• **DATA TO PROCESS**
****************************************

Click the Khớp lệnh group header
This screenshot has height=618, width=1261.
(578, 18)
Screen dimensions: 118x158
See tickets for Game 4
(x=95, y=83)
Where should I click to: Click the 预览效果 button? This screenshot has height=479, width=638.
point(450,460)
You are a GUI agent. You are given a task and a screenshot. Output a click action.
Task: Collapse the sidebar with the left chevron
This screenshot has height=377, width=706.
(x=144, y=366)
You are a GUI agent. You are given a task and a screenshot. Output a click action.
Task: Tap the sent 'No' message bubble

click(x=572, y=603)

****************************************

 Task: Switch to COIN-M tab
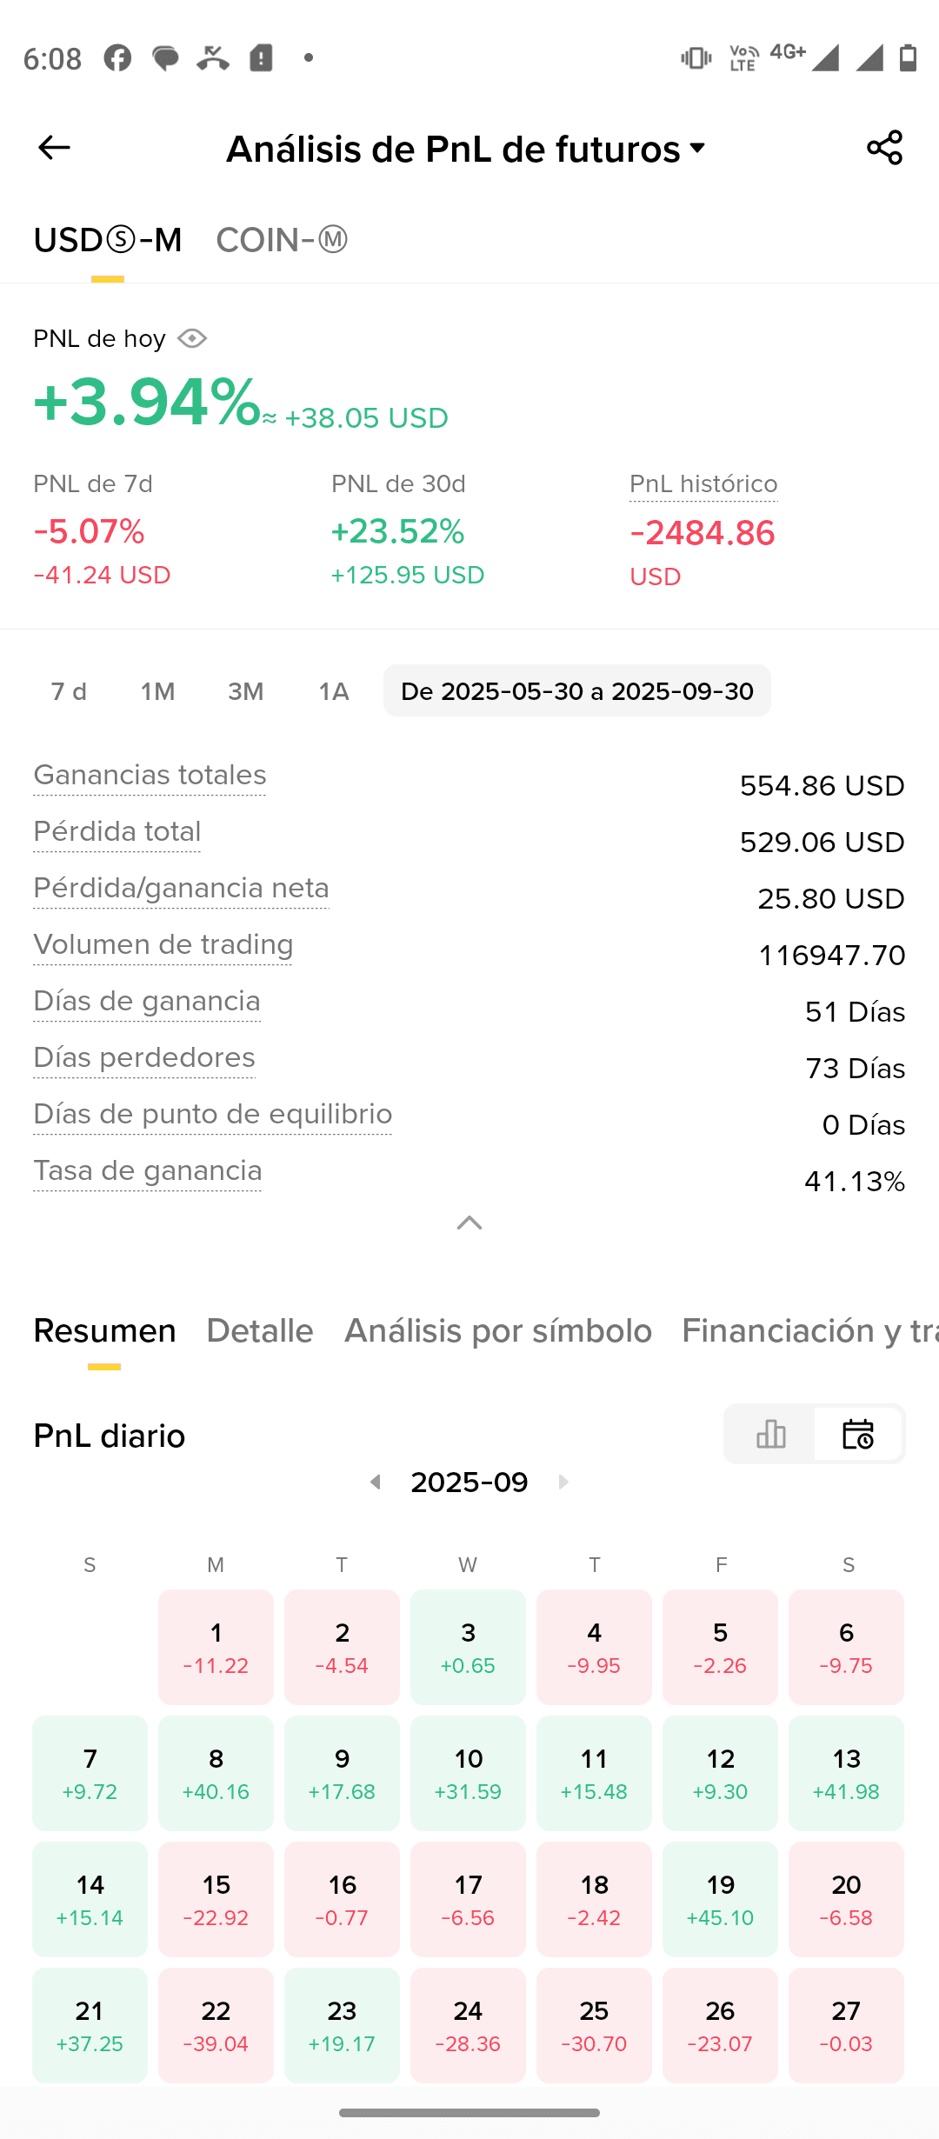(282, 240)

****************************************

• **WHAT NEEDS TO BE DONE**
Taking the records above, retype every line from the one with "See tickets for Game 4" down to the one with "Task: Collapse the", exactly and with nothing else.

• **RESPONSE TO THIS EXERCISE**
See tickets for Game 4
(x=95, y=83)
Where should I click to: Click the 预览效果 button? This screenshot has height=479, width=638.
point(450,460)
You are a GUI agent. You are given a task and a screenshot. Output a click action.
Task: Collapse the sidebar with the left chevron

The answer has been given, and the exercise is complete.